User Tools

Site Tools


crosscheck

This is an old revision of the document!


A moderate cross-check done already

Computing resources available in clouds are diverse in their performance, price and lifetime. To save cost, I had to continuously seek inexpensive resources and create instances in daily basis. The total number of instances ever created exceeded five hundreds. I did the following check as a minimal verification of the resouces:

  • Every time a new instance created a benchmark program which counts a small subset was executed and the time and the result was recorded. If the answer was wrong, that resource was never used. I actually saw a few such resources and it is noteworthy that some versions of docker environment with multiple RTX-4090s produced wrong answers due to a failure of inter-GPU atomic transactions.

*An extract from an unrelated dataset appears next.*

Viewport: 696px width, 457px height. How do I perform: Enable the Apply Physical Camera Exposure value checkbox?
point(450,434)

I avoided multiple 4090s working together and used them separately instead.
  • As a postmortem verification, independent re-counting have been done for every instance at a sampling rate of once per day. If any wrong results were found, all results that resource produced were considered unreliable.

The full cross-check in progress

If every subtotal is calculated twice and the two results match, the counts should be considered correct (provided the code is correct). The re-counting is in progress and is done up to 8% as of 2023/09/05.

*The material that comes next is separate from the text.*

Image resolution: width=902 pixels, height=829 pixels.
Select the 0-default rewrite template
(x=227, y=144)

Errors Found (updated on 2023.09.05)

During the thorough cross-check, it was discovered that a portion of the results generated by an instance was incorrect. The instance ran with two RTX-4090s for 60 hours and generated 3,771 sub-subtotals. Out of the 3,771 sub-subtotals only 11 was incorrect and these errors occurred sporadically over a period of 5.5 hours. All incorrect results were generated by only one of the two RTX-4090s. It is unlikely that these errors are due to logical flaws or coding mistakes. Hardware defects or instability are the most probable causes.

Correcting these errors increased the number by 864(36×24).

While these errors have not damaged my confidence in the logic and the code I used, it is possible that other errors of similar nature may still be contained in the result. Therefore, the results should be considered unconfirmed until the thorough cross-check will be completed.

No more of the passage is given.